This is a short review of Ensemble Methods in Data Mining, by G. Seni and J. Elder (Morgan & Claypool, 2010). I won’t get over the whole textbook, but rather summarize the introductory chapter which provides a nice overview of how ensemble methods work and why they are interesting from a predictive perspective.
As it is well known, there is a large variety of DM algorithms whose predictive accuracy depends on the problem at hand. Choosing the right algorithm (we might even call this model selection, provided we were to test several of them one against the other) is then a matter of knowledge. However, “there is a way to improve model accuracy that is easier and more powerful than judicious algorithm selection: one can gather models into ensembles.”
Useful references include:
and some papers by Leo Breiman that I listed in another post.
The essential steps in building ensemble models are (1) constructing varied models, and (2) combining their estimates. The first step can be seen as a way to introduce some kind of variety, or fluctuations, in model outputs, while the second step is a way to circumvent the decision of a single weak classifier by averaging over a collection of such decisions. Note that we do not need to use the same model, but different kind of classifiers might be combined. Here is another and more complete definition, by Nisbet et al.,(†) pp. 306-307:
To build ensembles, you need to construct varied (and accurate enough) models and combine their estimates. There are five ways to generate variability, by modifying
- Case weights, as with boosting (real-valued weights) and bagging (integer weights);
- Case values—adding noise to the input or output variable values;
- Variable subsets (as with random forests, where each tree being built only considers for splitting a random subset—say, 10%—of the potential candidate inputs at any one node);
- Guiding parameters (such as running an algorithm with different settings);
- Modeling technique (e.g., tree, regression, MARS, neural network).

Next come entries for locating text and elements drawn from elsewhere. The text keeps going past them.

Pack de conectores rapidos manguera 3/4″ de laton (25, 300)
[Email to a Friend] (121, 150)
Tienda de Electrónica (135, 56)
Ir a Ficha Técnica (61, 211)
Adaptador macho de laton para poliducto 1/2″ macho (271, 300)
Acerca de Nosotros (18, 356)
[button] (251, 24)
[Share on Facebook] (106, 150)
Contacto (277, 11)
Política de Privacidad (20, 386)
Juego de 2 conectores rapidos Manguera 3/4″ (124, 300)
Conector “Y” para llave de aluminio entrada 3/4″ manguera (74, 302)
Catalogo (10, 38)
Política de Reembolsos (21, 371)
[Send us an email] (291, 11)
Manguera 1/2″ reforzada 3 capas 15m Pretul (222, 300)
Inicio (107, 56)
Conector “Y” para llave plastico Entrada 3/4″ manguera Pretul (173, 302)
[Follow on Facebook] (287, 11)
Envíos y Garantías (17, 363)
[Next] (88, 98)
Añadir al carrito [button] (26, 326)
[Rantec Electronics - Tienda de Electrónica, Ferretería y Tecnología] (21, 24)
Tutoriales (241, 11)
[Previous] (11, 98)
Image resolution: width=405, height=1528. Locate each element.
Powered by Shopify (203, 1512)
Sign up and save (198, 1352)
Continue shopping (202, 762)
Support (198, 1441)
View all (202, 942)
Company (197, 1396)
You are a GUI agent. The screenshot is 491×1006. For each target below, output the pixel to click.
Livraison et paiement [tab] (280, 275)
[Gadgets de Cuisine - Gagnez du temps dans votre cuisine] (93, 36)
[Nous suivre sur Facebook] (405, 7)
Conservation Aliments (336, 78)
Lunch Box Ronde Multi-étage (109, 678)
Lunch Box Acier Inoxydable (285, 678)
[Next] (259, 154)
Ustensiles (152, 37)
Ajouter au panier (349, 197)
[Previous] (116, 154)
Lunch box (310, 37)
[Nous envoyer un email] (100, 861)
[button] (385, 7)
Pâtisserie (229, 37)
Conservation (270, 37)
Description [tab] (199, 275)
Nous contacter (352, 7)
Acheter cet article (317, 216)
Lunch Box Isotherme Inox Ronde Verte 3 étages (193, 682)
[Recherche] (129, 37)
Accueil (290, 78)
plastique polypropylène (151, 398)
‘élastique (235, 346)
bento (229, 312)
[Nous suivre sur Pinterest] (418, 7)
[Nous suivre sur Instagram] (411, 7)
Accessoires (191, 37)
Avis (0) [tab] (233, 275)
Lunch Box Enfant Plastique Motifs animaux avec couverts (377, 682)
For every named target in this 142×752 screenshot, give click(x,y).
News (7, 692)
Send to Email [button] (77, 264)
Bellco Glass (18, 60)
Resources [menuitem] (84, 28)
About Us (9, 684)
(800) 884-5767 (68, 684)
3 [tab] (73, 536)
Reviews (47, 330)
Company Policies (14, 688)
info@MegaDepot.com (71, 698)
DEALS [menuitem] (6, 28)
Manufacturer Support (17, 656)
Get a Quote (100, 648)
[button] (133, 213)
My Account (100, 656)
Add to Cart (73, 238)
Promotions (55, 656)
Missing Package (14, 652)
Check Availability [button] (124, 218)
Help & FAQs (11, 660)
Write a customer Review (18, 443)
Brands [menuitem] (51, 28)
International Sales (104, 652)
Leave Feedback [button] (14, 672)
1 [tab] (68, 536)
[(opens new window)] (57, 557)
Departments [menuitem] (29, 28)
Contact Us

There are three ways to combine estimates, by using
- Estimator weights (perhaps based on estimated or training accuracy);
- Voting (when the problem is predicting the best class);
- Partitions of the design space (as with model gating, where different models take control depending on which input space region we are in).
In our estimate, the most common combination used is cross-validation and averaging, especially with decision trees. That is, building a model of one type on V different overlap- ping folds of the data and then averaging the resulting estimates. In our experience this (and other variations) are much more likely to help, rather than hurt, performance.
The authors cite illustrative examples of ensemble methods: Bayesian model averaging which sums estimates of possible models, weighted by their posterior evidence; Bagging [1] where we bootstrap the training data set and the consider a majority vote or the average of model estimates; Random Forest [2,3] which adds a stochastic component to create more “diversity” among the trees being combined; AdaBoost [4] and ARCing [1] where models are built iteratively by varying case weights (up-weighting cases with large current errors and down-weighting those accurately estimated) and we use a weighted sum of the estimates of the sequence of models; Gradient Boosting [5,6] which extends the AdaBoost algorithm to a variety of error functions for regression and classification. Most of these algorithms are well explained in The Elements of Statistical Learning, by Hastie et al. Less well-known algorithms are the Group Method of Data Handling (GMDH) [7] and its successor, Polynomial Networks [8,9], where multiple layers of moderate-order polynomials fitted by linear regression are built by considering different variable sets to introduce variety. An early related method, Stacking, was proposed by Wolpert [10].
Another important aspect in model inference is regularization. In effect, it is generally advisable to favor both accuracy (of predictions) and simplicity (of the model) although there is a tradeoff between the two: a flexible model will yield a higher accuracy but at the expense of possibly overfitting the data, hence have poor generalizability performance. Regularization offers a solution by penalizing model complexity through an error function that depends on the number of parameters in the model. Common examples of such regularization techniques are the Lasso [11], which inherits from Breiman’s work on the nonnegative Garotte estimator [12], or the LARS algorithm [13]. Another one is the Path Seeker algorithm [14] which allows for a Lasso penalty with other loss functions. Likewise, the Generalized Path Seeker algorithm [15] extends the Elastic Net criterion [16] for producing sparse solution to non-convex problems.
The conclusion of all studies done in this field of research is that generally “bundling competing models into ensembles improves generalization.” The use of Generalized Degrees of Freedom [17], which is an empirical measure of the flexibility of the models, allows to derive a measure of complexity showing that ensembles are simpler than the sum of their components. (More to read in Chapter 6.)